Start of Record extracts

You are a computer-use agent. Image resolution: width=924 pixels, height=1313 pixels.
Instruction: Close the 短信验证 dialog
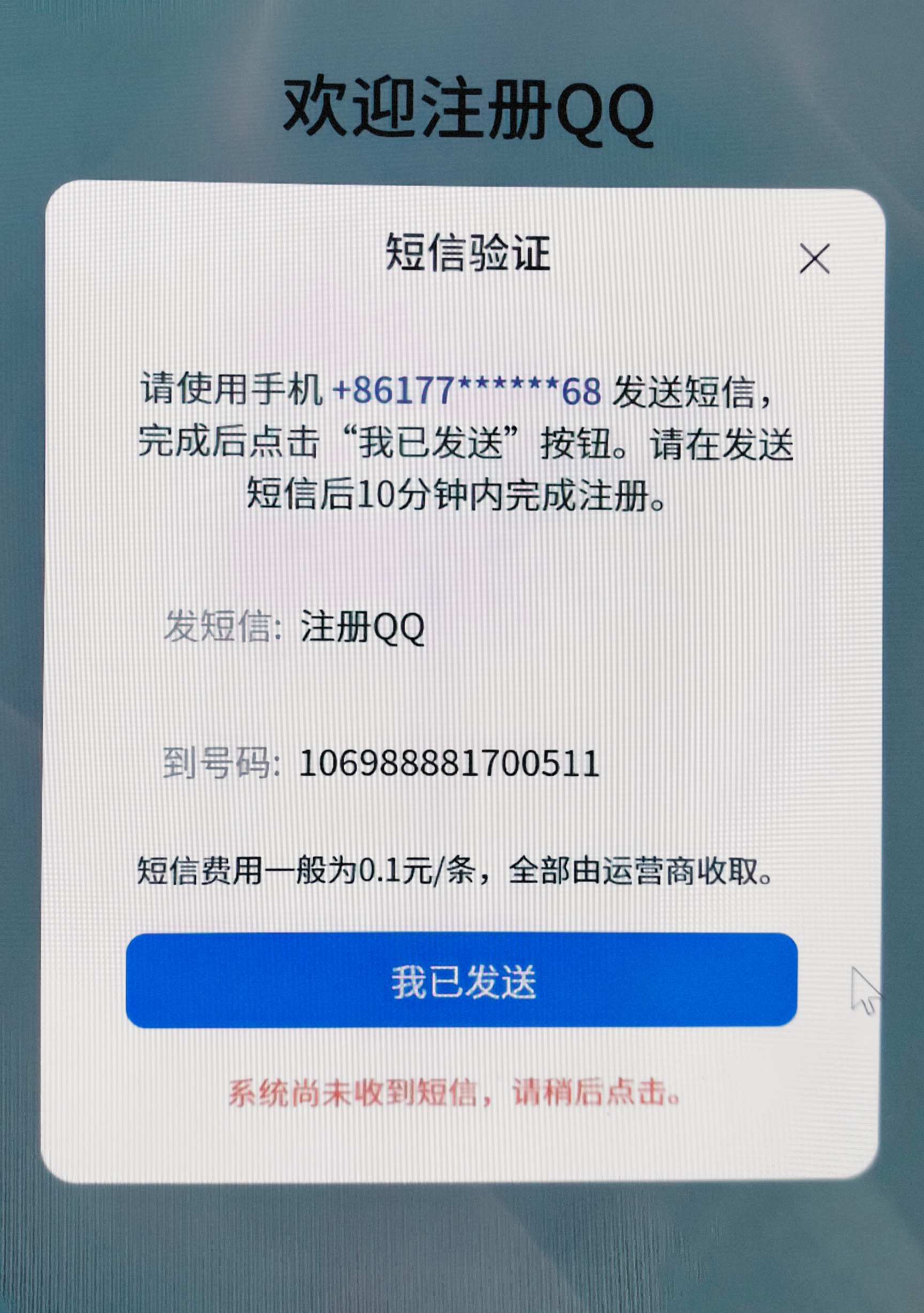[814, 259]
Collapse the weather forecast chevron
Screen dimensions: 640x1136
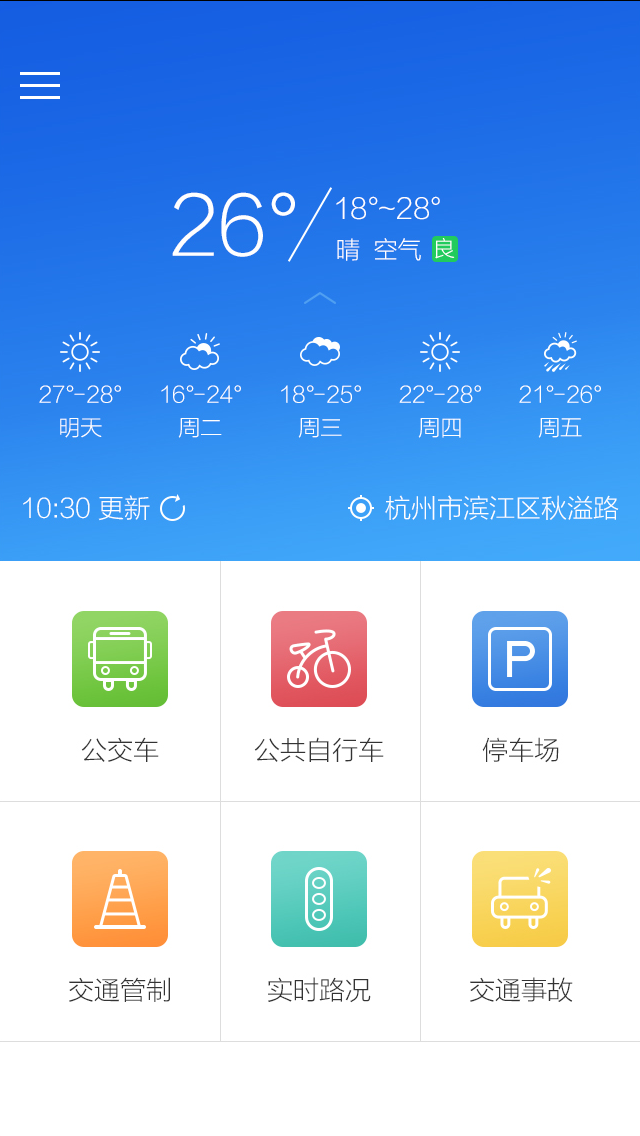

End of Record extracts

§ **Problem to work on**
Scale the listing above: reproduce every line, requests included, but multiply each coordinate value in the answers by 0.2 and round to the nearest whole number, rounding halves up. Leave all other numbers unchanged and leave the pictures out.

§ **The result**
You are a computer-use agent. Image resolution: width=924 pixels, height=1313 pixels.
Instruction: Close the 短信验证 dialog
[163, 52]
Collapse the weather forecast chevron
Screen dimensions: 640x1136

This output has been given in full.